-- begin --
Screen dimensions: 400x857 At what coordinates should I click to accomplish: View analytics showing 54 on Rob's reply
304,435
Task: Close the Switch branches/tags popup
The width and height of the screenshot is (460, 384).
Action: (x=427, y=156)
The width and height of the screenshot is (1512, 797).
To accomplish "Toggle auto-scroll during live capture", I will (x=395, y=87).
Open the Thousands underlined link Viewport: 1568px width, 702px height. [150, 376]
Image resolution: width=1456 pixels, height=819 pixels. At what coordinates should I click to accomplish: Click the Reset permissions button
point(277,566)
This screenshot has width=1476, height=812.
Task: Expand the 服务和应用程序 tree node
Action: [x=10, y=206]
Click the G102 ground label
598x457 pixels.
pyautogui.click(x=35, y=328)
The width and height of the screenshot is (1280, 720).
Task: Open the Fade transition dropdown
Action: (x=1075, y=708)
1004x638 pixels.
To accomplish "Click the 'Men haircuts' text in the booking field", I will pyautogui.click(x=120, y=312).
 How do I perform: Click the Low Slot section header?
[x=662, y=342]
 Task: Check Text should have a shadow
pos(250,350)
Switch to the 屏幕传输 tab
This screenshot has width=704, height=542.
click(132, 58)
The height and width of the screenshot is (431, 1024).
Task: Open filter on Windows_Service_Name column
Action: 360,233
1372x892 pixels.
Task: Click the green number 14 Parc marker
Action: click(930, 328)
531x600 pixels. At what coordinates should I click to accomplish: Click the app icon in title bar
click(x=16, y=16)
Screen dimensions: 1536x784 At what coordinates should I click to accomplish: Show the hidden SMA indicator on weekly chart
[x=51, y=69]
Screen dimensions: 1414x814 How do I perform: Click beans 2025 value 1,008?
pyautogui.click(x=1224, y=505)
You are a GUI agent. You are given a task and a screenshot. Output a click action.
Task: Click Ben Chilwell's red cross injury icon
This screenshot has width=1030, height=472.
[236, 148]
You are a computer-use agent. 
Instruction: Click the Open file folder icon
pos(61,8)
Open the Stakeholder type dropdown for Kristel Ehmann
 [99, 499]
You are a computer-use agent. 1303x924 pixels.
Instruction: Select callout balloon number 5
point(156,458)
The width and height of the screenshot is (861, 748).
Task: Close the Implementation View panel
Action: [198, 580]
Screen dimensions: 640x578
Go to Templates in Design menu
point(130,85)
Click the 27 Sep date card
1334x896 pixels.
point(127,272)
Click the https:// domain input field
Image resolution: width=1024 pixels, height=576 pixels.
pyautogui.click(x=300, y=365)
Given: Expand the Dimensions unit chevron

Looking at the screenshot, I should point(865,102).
-- end --
Pull out each line in the entries above that contains the word "Close", copying it in full.

§ **Output for this task**:
Task: Close the Switch branches/tags popup
Task: Close the Implementation View panel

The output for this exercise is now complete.